J. Chil. Chem. Soc. v.49 n.1 Concepción mar. 2004

http://dx.doi.org/10.4067/S0717-97072004000100015 

CRYSTAL AND MOLECULAR STRUCTURE OF THE COMPLEX SALTS
DIETHYLAMMONIUM AND MORPHOLINIUM OF 5-NITROPYRIDINE SULFONATE

Iván Brito*1, Danitza Vargas1, Alejandro Cárdenas1, Matías López-Rodriguez2 and Oscar Wittke3

1Facultad de Ciencias Básicas, Universidad de Antofagasta, Antofagasta, Chile. E-mail: ibrito@uantof.cl
2Centro de Productos Naturales Orgánicos "Antonio González", Instituto Universitario de Bio-Orgánica. Universidad de La Laguna, Astrofísico Francisco Sánchez Nº 2, La Laguna, Tenerife, Spain.
3Facultad de Ciencias Físicas y Matemáticas, Universidad de Chile, Santiago, Chile.
(Received: September 1, 2003 - Accepted: November 18, 2003)

SUMMARY

The two title salts, (CH2-CH3)2NH2+ C5NH3NO2SO3- and C4H8ONH2+ C5NH3NO2SO3-, crystallize in space group P21/n and P21/a respectively, with one ion pair in the asymmetric unit. In both structures, conventional hydrogen bonds link anions and cations in chains running along directions [1 0 1] and [0 1 0] for the first and second salts respectively.

KEY WORDS: Organic Salts, 5-nitropyridine sulfonate anion

INTRODUCTION

It was planned to synthesize diethylammine 5-nitropyridinesulfenamide, (CH3-CH2)2NSC5NH3-5-NO2 and morpholine 5-nitropyridinesulfenamide, C4H8ONSC5NH3-5-NO2, by reaction of diethylammine and morpholine with 2,2 dithiobis(5-nitropyridine) respectively. But due to traces of water, both title compounds were formed instead of the expected one. The present X-ray work was undertaken to elucidate the structures of the obtained compounds. One thinks it is worthy of publication as a search in the Cambridge Structural Database7) (Version 5.24, update July 2003) revealed that the 5-nitropyridine sulfonate anion has been reported. Also, this ion may be of interest in the study of amino acids, because sulfonate salts have been used as cocrystallizing agents to purify amino acids and peptides and to form brightly-colored X-ray quality salt crystals1-2).

> DATASET SECTION:
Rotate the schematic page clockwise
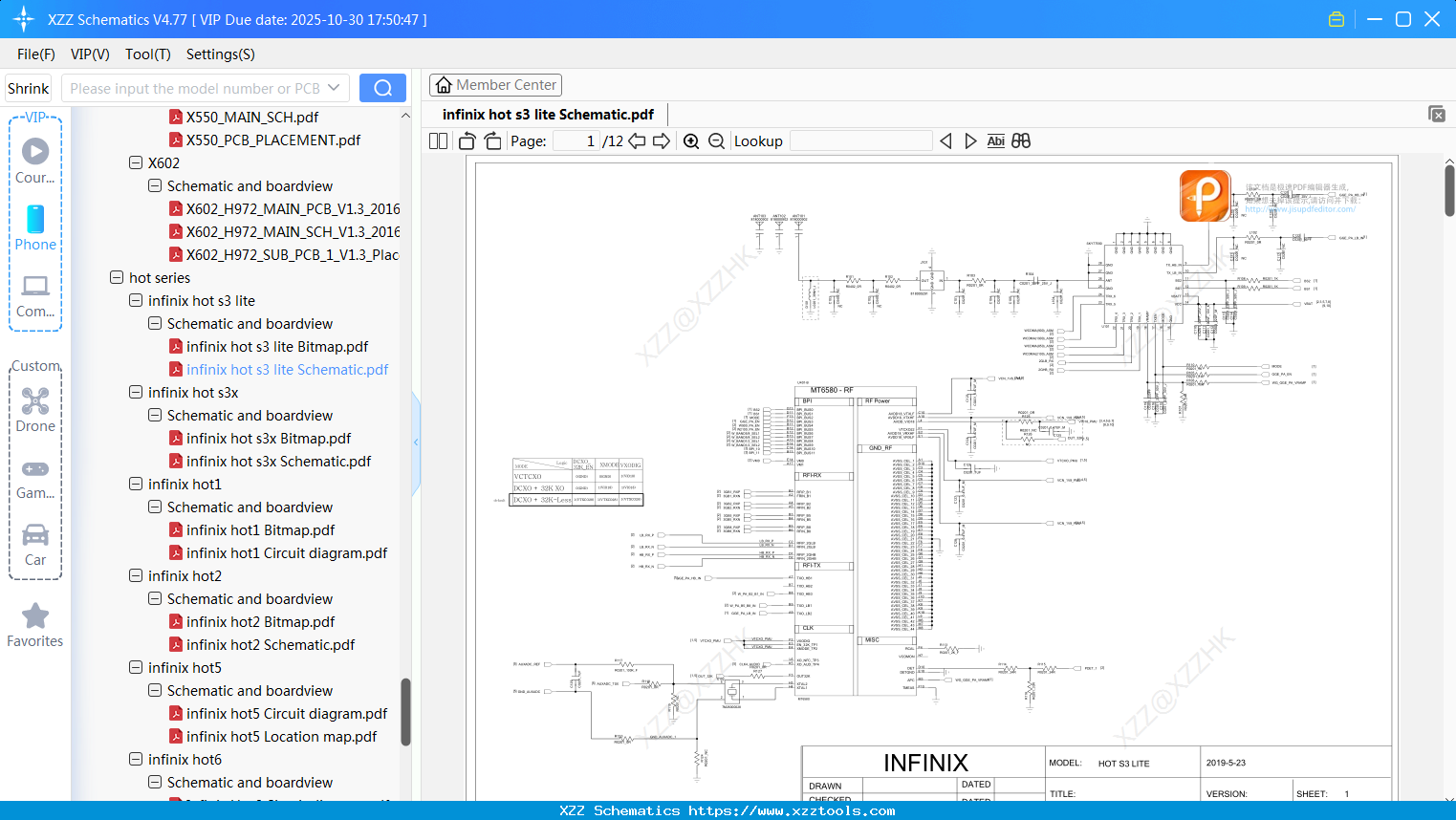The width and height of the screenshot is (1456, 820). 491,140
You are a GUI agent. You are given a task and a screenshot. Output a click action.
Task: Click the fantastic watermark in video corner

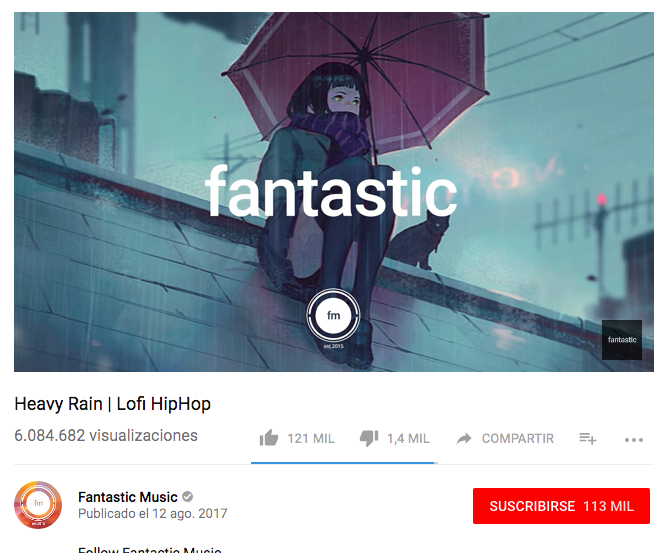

> TASKS AND EXERCISES:
1) In the article on the 5-nitropyridine sulfonate salts, write out the passage from "http://dx.doi." up to and including "November 18, 2003)" again, substituting "Valparaíso" for "Santiago".
2) According to the article on the 5-nitropyridine sulfonate salts, which version of the Cambridge Structural Database was searched?

> RESPONSES TO THE EXERCISE:
1)
http://dx.doi.org/10.4067/S0717-97072004000100015 

CRYSTAL AND MOLECULAR STRUCTURE OF THE COMPLEX SALTS
DIETHYLAMMONIUM AND MORPHOLINIUM OF 5-NITROPYRIDINE SULFONATE

Iván Brito*1, Danitza Vargas1, Alejandro Cárdenas1, Matías López-Rodriguez2 and Oscar Wittke3

1Facultad de Ciencias Básicas, Universidad de Antofagasta, Antofagasta, Chile. E-mail: ibrito@uantof.cl
2Centro de Productos Naturales Orgánicos "Antonio González", Instituto Universitario de Bio-Orgánica. Universidad de La Laguna, Astrofísico Francisco Sánchez Nº 2, La Laguna, Tenerife, Spain.
3Facultad de Ciencias Físicas y Matemáticas, Universidad de Chile, Valparaíso, Chile.
(Received: September 1, 2003 - Accepted: November 18, 2003)

2) Version 5.24, update July 2003.